This document is intended as a supplement to the paper Finds from Miletus XXXII: Clay Rings from the Sanctuary of Dionysos in Miletus, Archäologischer Anzeiger 2020/1 (Steinmann 2020).
Abstract: During its excavation in the 1970s, a large number of unidentifiable objects were found in the sanctuary of Dionysos in Miletus: »Peculiar and as of now not explicable for the editor [Willi Real] are numerous fragments of flat rings […]. They are reminiscent of the rings used for modern coal stoves. […] Hitherto no interpretation has been found.« In the course of a re-examination of the excavation’s findings since 2017, it has been possible to find similar rings from different places in the Mediterranean. It is plausible that these until now unidentified objects are stacking rings used in potters workshops, an isolated and unique find for 5th century Miletus. In this article, the rings will be compared and classified, followed by an assessment of their functionality as well as a discussion of their context.

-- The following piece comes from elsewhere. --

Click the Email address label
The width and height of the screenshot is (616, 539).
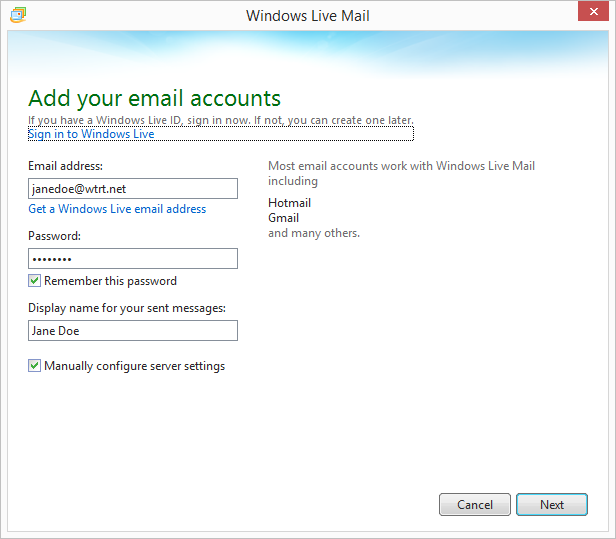[66, 166]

(Preliminary reports of the excavation: Müller-Wiener (1977) and Müller-Wiener (1979), finds: (Real 1977, 105))
This github repository provides all the original data used in said paper. This document contains all the code used to generate the relevant graphs and findings. It is not intended as an explanation of methodology – as this is already provided in the paper itself – but as additional transparency.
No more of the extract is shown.